虽然菠萝是我国比较有优势的热带水果,但在栽培过程中存在很多问题,主要问题之一是菠萝早花现象。菠萝早花是指营养器官未发育完全就提早开花的现象,是造成菠萝减产的一个重要原因;菠萝早花导致果小、品质差,大大降低了果实的商品价值和经济价值。但如果开花太迟,则需要分批采收、销售和加工,增加了成本。目前,生产上多采用催花技术,以达到同时收果的目的。但品种间催花难易差别比较大,因此需要了解其开花机理,以调节花期。

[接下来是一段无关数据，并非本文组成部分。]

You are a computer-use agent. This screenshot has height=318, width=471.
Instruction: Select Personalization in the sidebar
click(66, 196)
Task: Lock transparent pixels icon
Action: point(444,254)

Flowering Locus T(简称FT)是一个进化上高度保守的基因,是花发育途径中的汇集点,它可以整合来自光周期途径、春化途径和自主途径等不同花发育途径的信号,在植物花发育中发挥着重要作用。其编码的蛋白产物是可以长距离转运的成花激素,转运到茎端分生组织处,在bZIP转录因子Flowering Locus D(简称FD)的共同作用下,上调SUPPRESSOR OFOVEREXPRESSION OF CONSTANS 1(SOC1)基因和花分生组织特性基因APETALA1(AP1)的表达,促进花分生组织的形成而开花(Abe M et al,2005;Wigge PA et al,2005;Schmid M et al,2003;Seari E I et al,2006)。

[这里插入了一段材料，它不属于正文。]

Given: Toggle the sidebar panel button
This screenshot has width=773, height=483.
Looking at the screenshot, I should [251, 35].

Hd3α是水稻中FT的同源基因,主要在短日条件下起开花促进作用。当通过RNA干扰手段将Hd3α的表达水平下调后,导致水稻开花时间延迟30天。其他植物如番茄、南瓜、矮牵牛、杨树和葡萄的FT同源基因在拟南芥中组成型表达后,都能在非诱导型光周期条件下促进拟南芥开花(Hsu et al.,2006;Lifschitz and Eshed,2006a;Carmona et al.,2007;Hayama et al.,2003;Linet al.,2007)。目前在番茄、日中性烟草、短日烟草(Maryland Mannoth)和短日矮牵牛〔Pharbitis nil)中,通过异位表达FT同源基因都能促进其提前开花(Lifschitz et al,2006b;Hayama et al,2003)。在木本植物杨树(Populus spp)中,FT同源基因的组成型表达显著地缩短童期并促进了成花转变(Hsu et al.,2006)。反之,在拟南芥和水稻中,用RNA干扰或小分子RNA手段使FT基因的表达下调后,植株的开花时间延迟(Mathieu et al.,2007;Komiya et al.,2008)。这些结果表明FT及其同源基因是植物开花所必需的,而且其对开花的调控作用在不同物种间是相当保守的。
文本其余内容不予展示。